In contrast to the assumption that p62 enables host cell defense by feeding HPV16 into autophagosomes, we observed that p62 acts as a proviral in HPV16 infection, as siRNA-mediated p62 depletion in HeLa cells and primary keratinocytes led to decreased infection rates of HPV16 PsVs. Considering the well-established role of p62 as an autophagy cargo receptor [22,23,24,25] and the reported HPV16-induced autophagosome formation [47,58,59], we analyzed the role of p62 during HPV16 entry, focusing on autophagy processes. First, we verified the earlier reported antiviral function of autophagy in our cell system. Induction of autophagy led to decreased infection rates, while inhibition had the opposite effect. Further analyses of HPV16 L2 protein degradation uncovered that p62 protects L2 from degradation. Likewise, vDNA was routed to autophagosomal structures in the absence of p62, which simultaneously resulted in a loss of vDNA in PML NBs. In an earlier study, it has been shown that p62 depletion in HeLa cells neither affects the number of autophagosomes nor autophagic turnover [60]. In a parallel approach, we identified no effect of p62 depletion on nuclear PML, excluding side effects on PML NBs. It is therefore plausible to hypothesize that p62 is not recruited to HPV-filled endosomes to mark them for autophagosomal degradation but is being hijacked by incoming HPV16 to enable both the evasion of the antiviral defense and the nuclear delivery of incoming viral genomes.

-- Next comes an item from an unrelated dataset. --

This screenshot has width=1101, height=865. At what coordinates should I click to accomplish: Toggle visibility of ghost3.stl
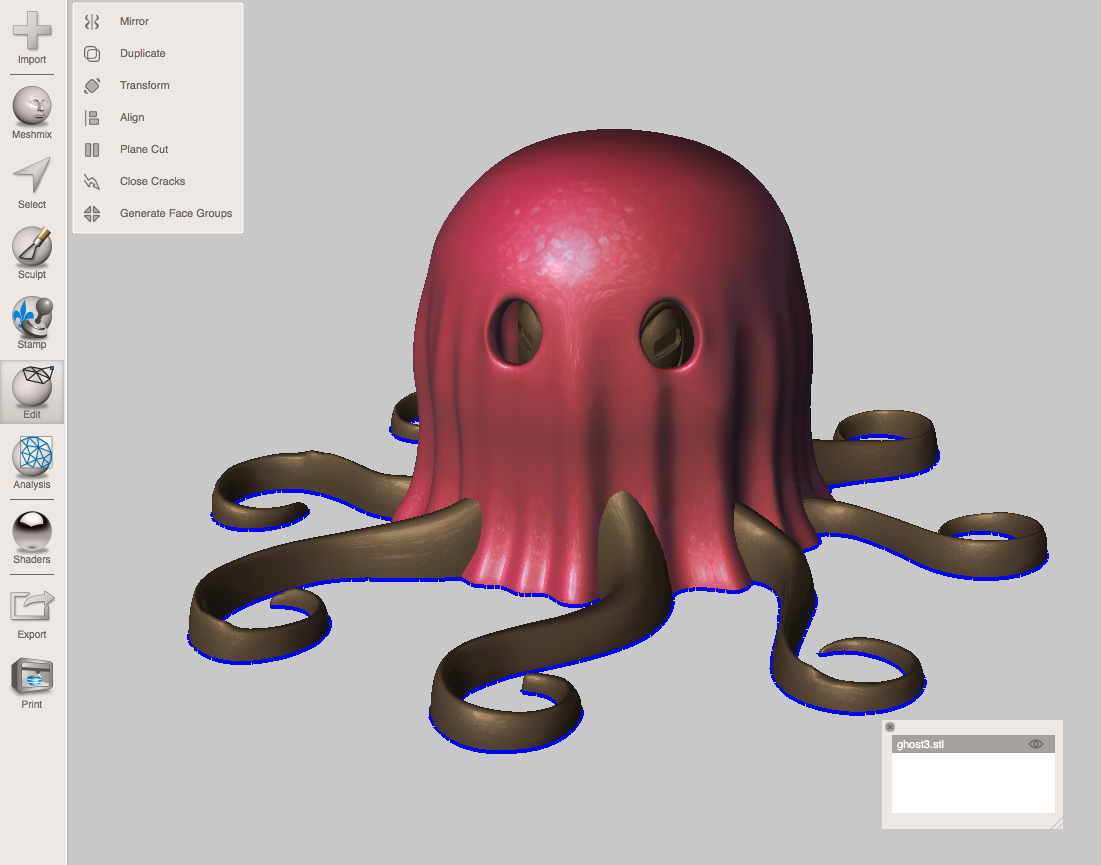click(x=1036, y=744)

In this scenario, HPV16-induced signal transduction might contribute to p62 phosphorylation and its translocation into the nucleus as described during vaccinia virus infection [61]. Here, p62 is phosphorylated by a vaccinia virus kinase that is not present in papillomaviruses. Moreover, vaccinia- and papillomaviruses oppose the p62 requirement for infection, as p62 restricts vaccinia while supporting HPV16 infection. In the context of HPV16 infection, it has been shown that HPV16 oncogene-mediated activation of the ATR/p62 autophagy-related pathway results in p62 phosphorylation at serine 349 [28]. In contrast to these findings, we detected no changes in p62 Ser349 phosphorylation at any tested time point. However, it is possible that p62 phosphorylation at or near the nuclear localization signal contributes to the observed massive p62 nuclear translocation as shown before [62]. Further studies are required to uncover these underlying mechanisms.

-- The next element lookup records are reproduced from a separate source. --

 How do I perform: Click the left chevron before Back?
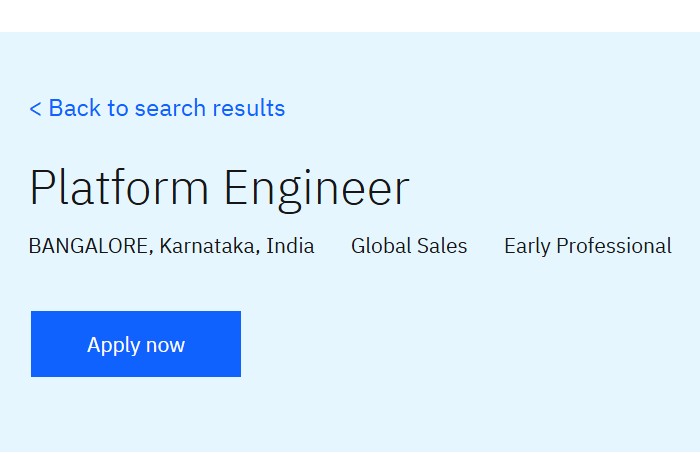coord(35,109)
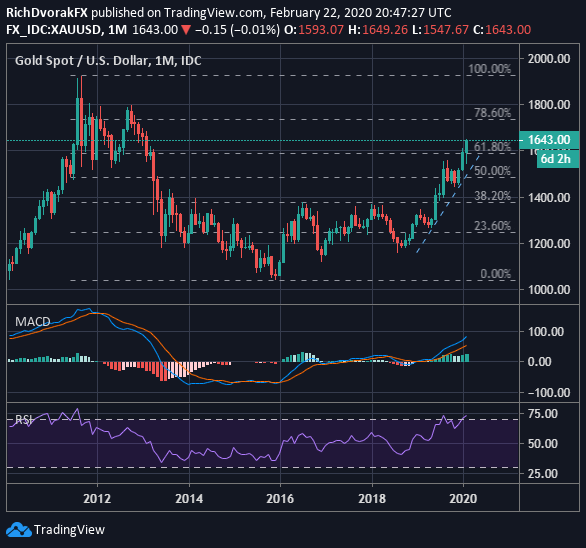The height and width of the screenshot is (548, 586).
Task: Select the 0.00% Fibonacci level label
Action: [x=496, y=274]
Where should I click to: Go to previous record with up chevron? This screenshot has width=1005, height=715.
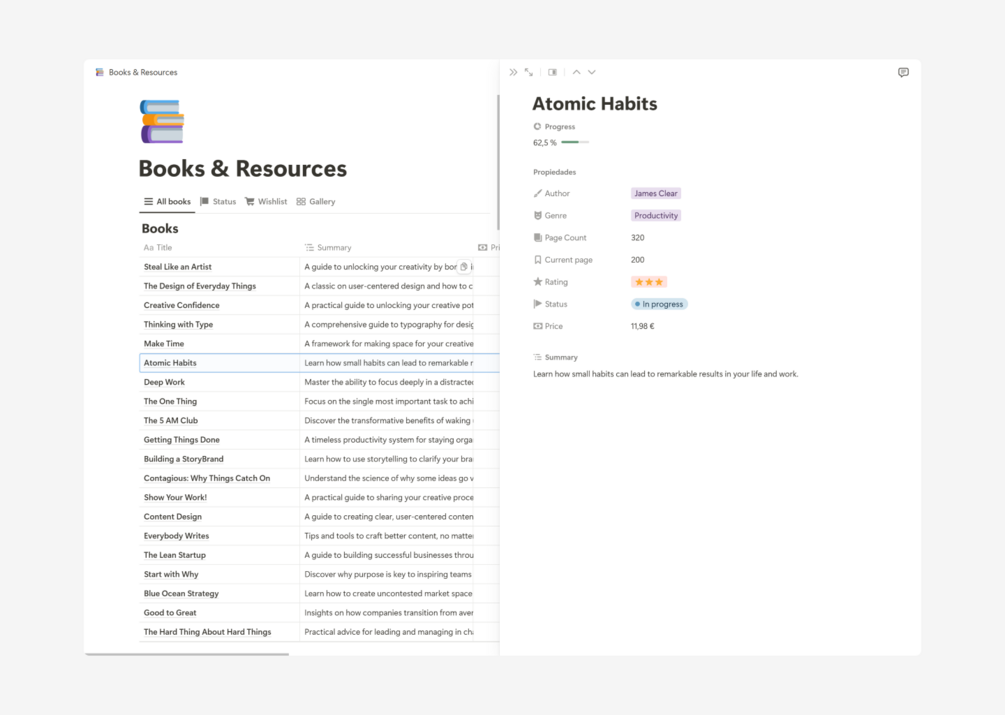coord(577,72)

In addition, the role of nuclear p62 is understudied. Although association of virus components with nuclear and PML resident p62 has recently been observed during human cytomegalovirus (HCMV) morphogenesis [63]; the role of this association has not been further analyzed. Likewise, the interaction between p62 and PML has been described in herpes simplex virus type 1 (HSV-1) infection [64]. Since PML restricts HSV-1 infection, p62 recruitment was proposed to mediate autophagosomal degradation of PML. During HPV16 infection, in addition to its protective role against autophagic degradation, nuclear p62 might contribute to the degradation of nuclear restriction factors such as MYPOP or Sp100 [35,65]. This hypothesis is supported by studies demonstrating that nuclear p62 aggregates serve as efficient centers for proteolysis of nuclear proteins or mediate nuclear export of the fusion protein PML-RARα, directing it toward autophagosomal degradation [57,66]. Further investigation will be needed to examine the role of nuclear p62 in HPV infection or in infections by other viruses that target PML NBs to create a favorable environment for the establishment of viral gene transcription and replication.